# Görev
Lütfen "Task: Insert the" ifadesini içeren satırdan başlayıp kayıtların sonunda biten satırları, boş satırları atlayarak "Sıra" ve "Satır" sütunlarından oluşan bir Markdown tablosuna aktarın. Resimleri yanıta koymayın.

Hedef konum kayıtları
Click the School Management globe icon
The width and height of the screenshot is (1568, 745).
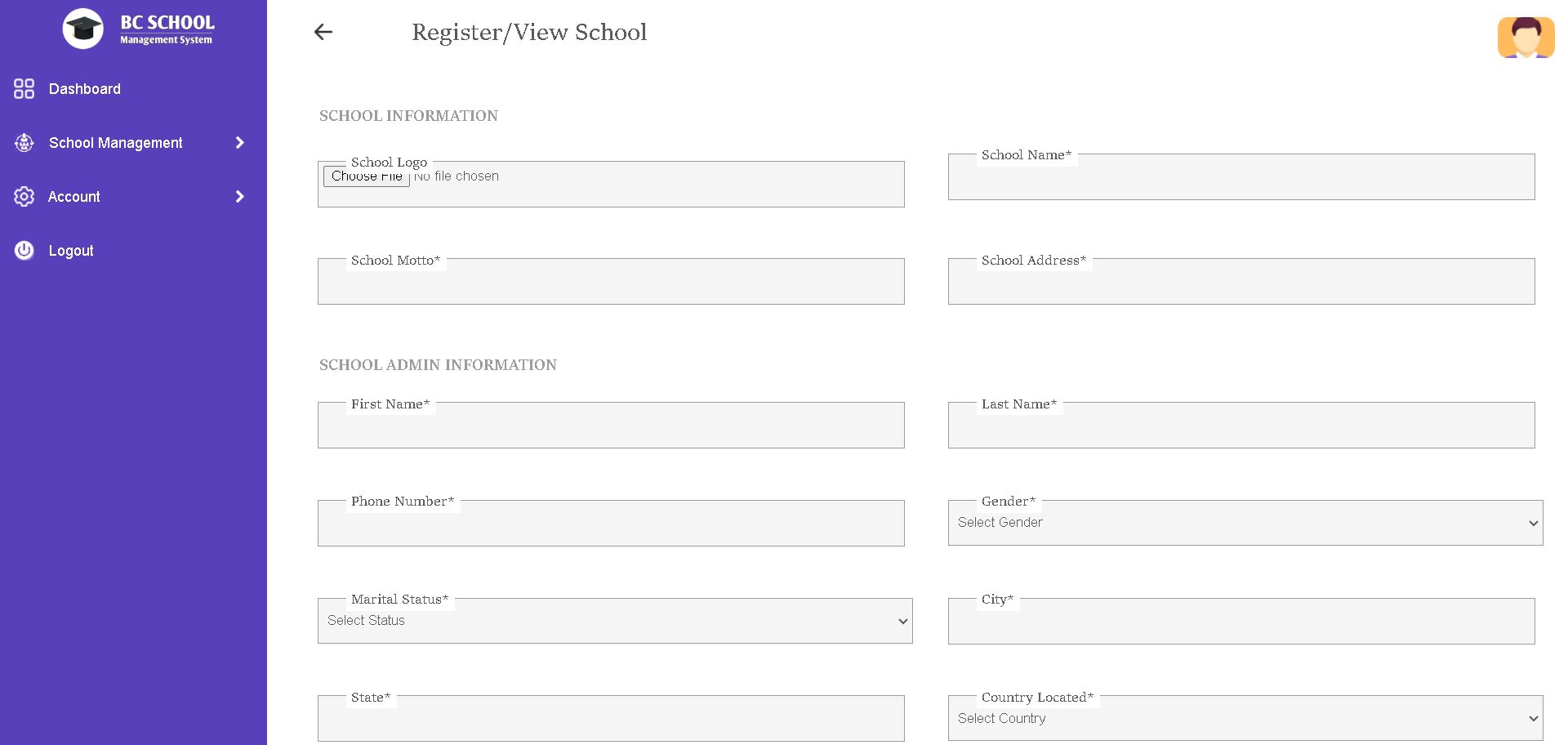24,143
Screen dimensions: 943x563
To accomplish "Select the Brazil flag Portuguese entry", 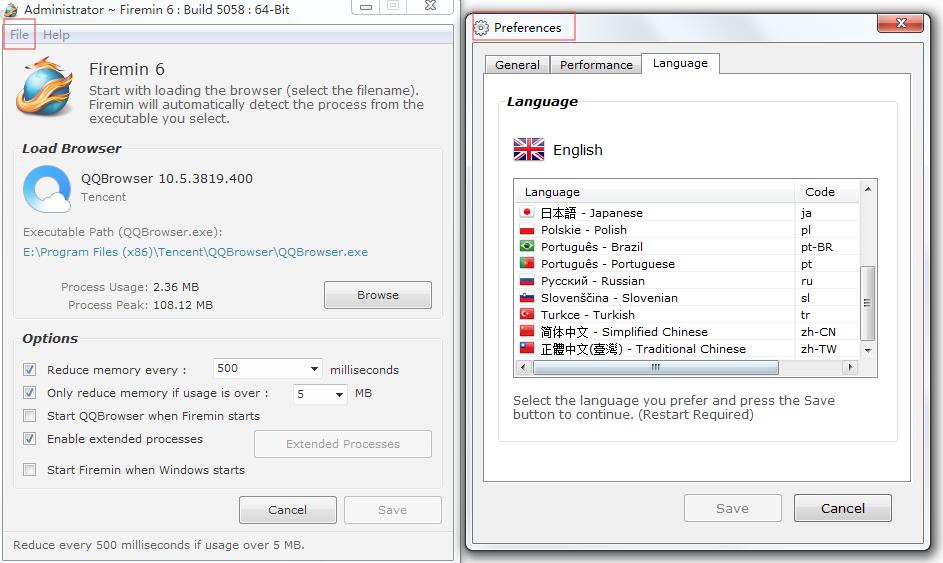I will (527, 247).
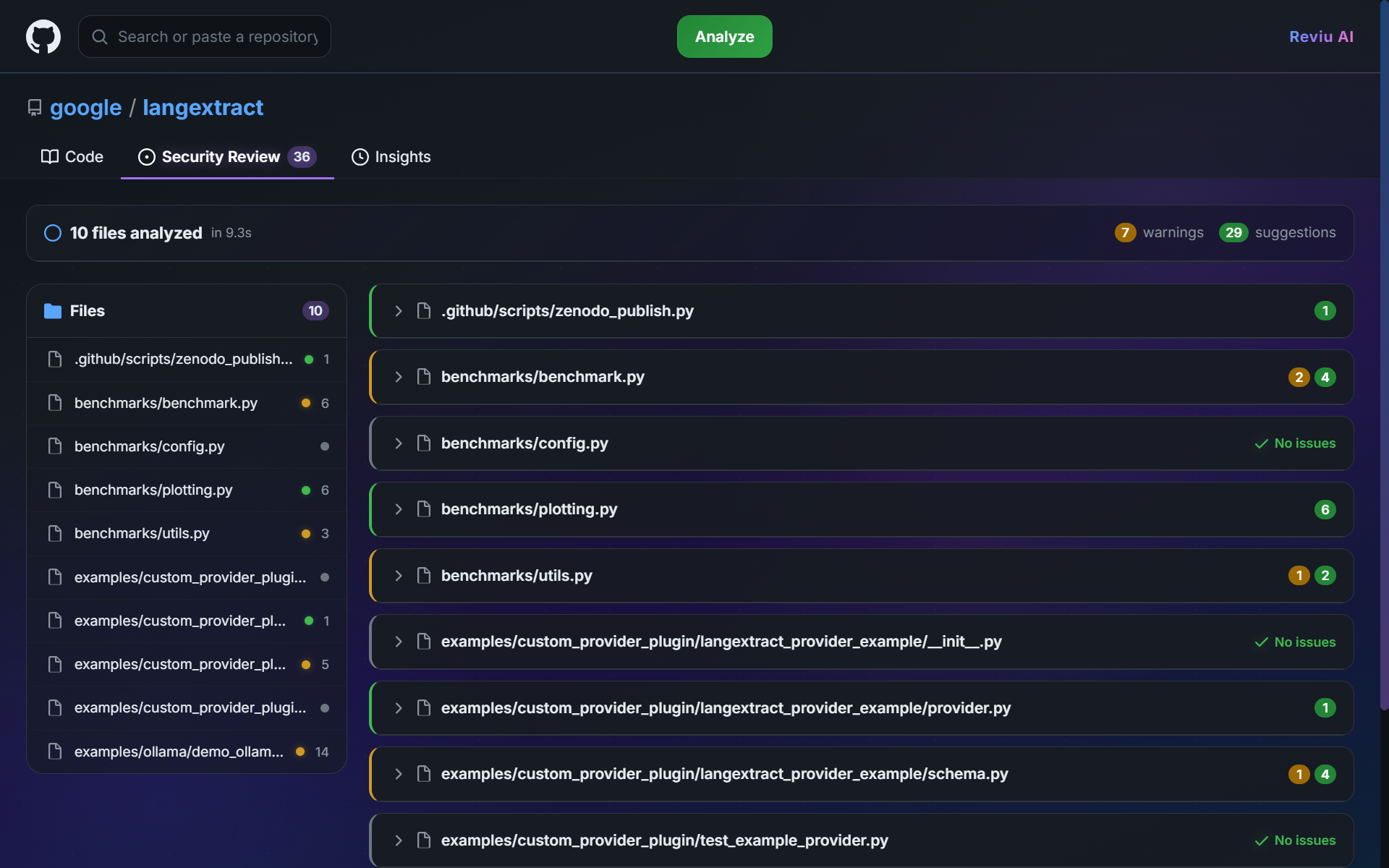The image size is (1389, 868).
Task: Expand the .github/scripts/zenodo_publish.py review row
Action: [x=399, y=311]
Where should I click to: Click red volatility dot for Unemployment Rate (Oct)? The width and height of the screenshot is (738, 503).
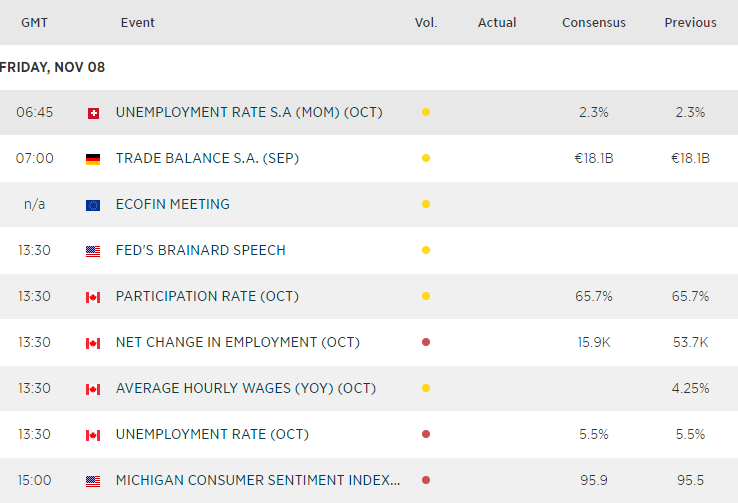(x=426, y=435)
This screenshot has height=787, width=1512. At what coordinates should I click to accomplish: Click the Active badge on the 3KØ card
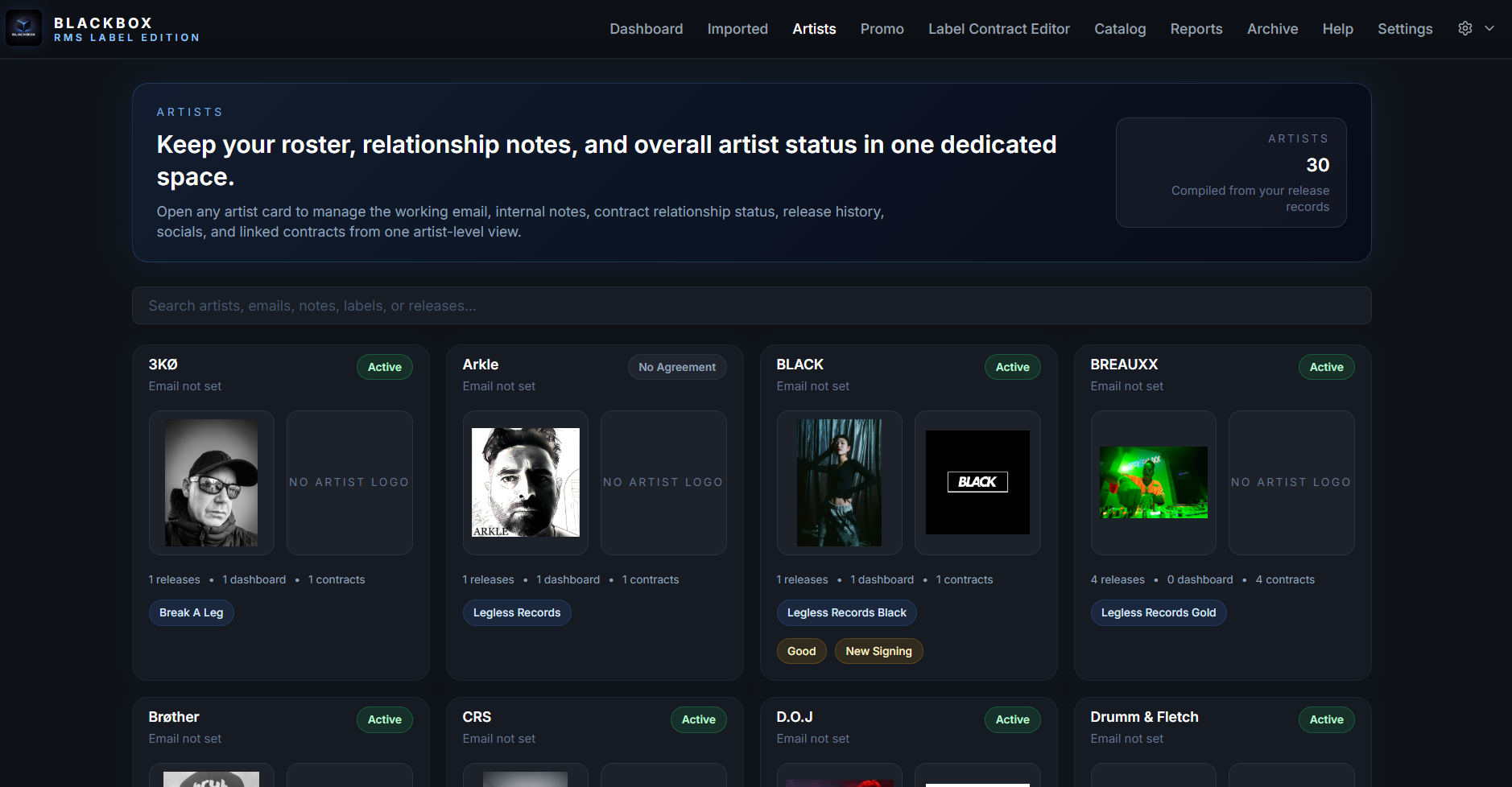(384, 367)
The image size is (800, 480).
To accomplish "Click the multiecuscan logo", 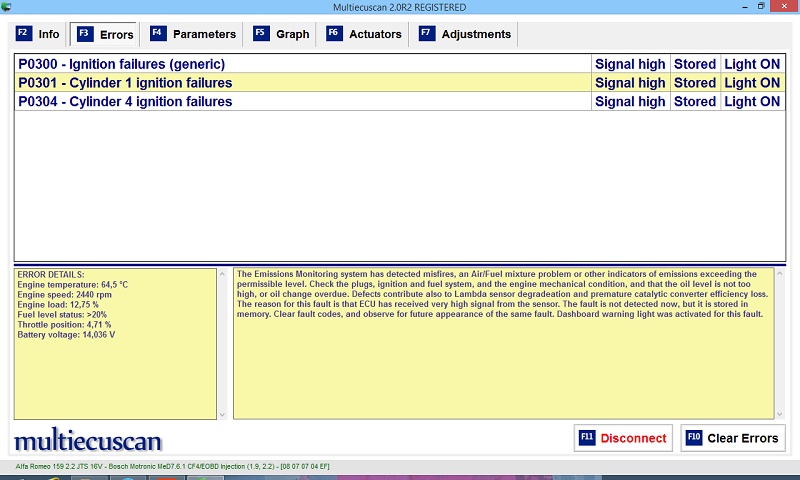I will click(88, 440).
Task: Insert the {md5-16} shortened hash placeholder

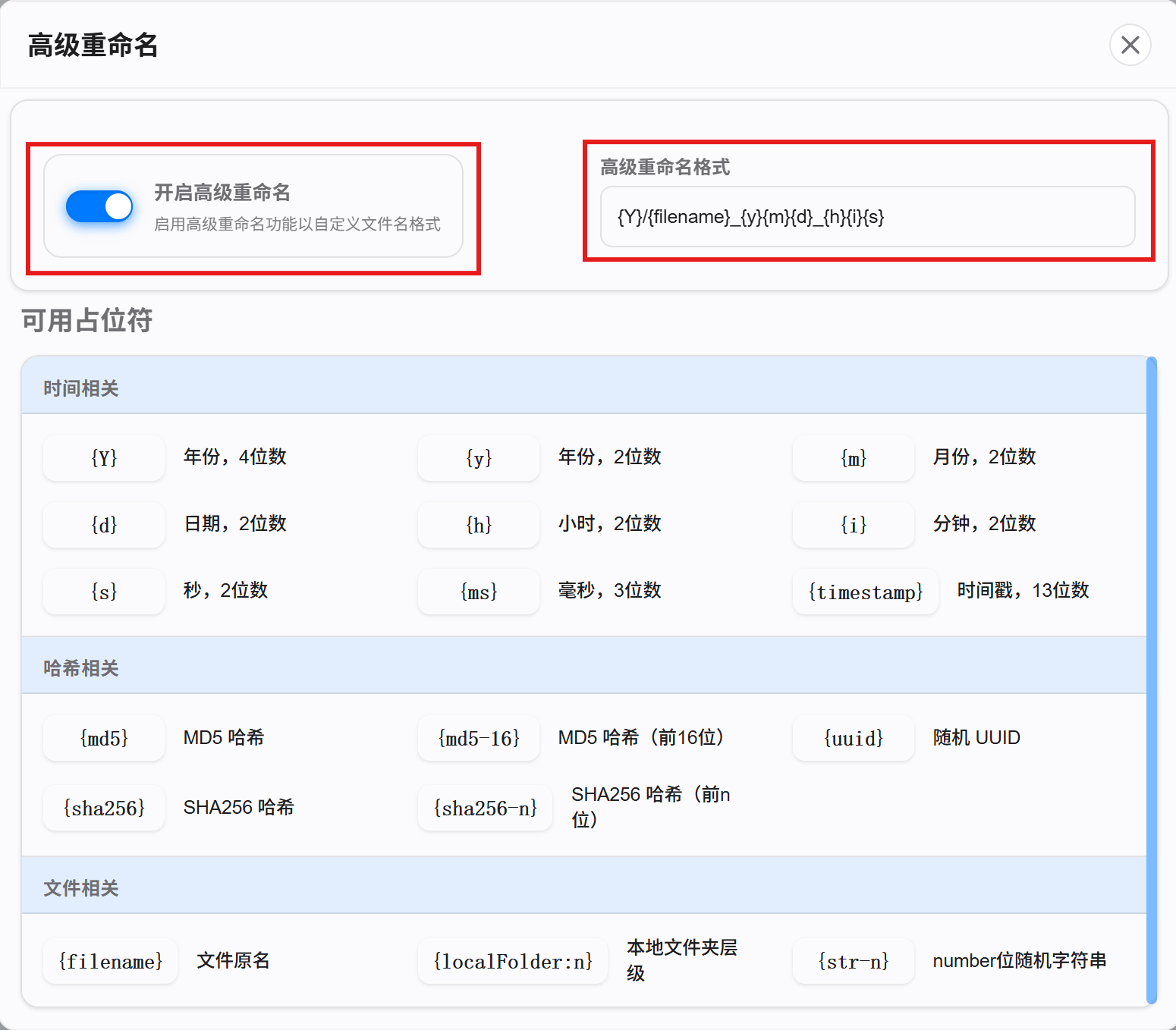Action: [478, 737]
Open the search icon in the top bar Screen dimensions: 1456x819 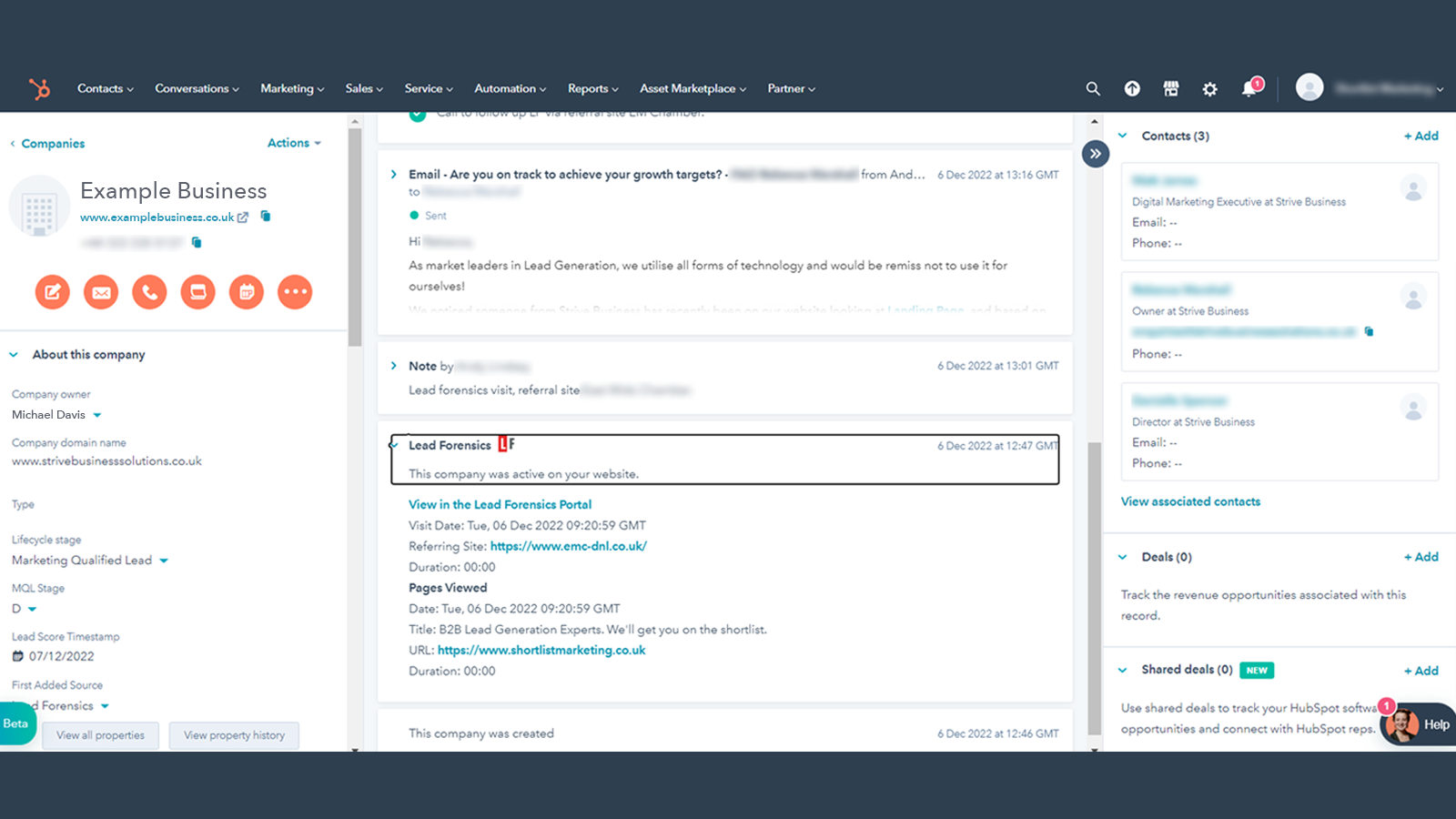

# Sonuç
| Sıra | Satır |
|---|---|
| 1 | Task: Insert the {md5-16} shortened hash placeholder |
| 2 | Action: [478, 737] |
| 3 | Open the search icon in the top bar Screen dimensions: 1456x819  |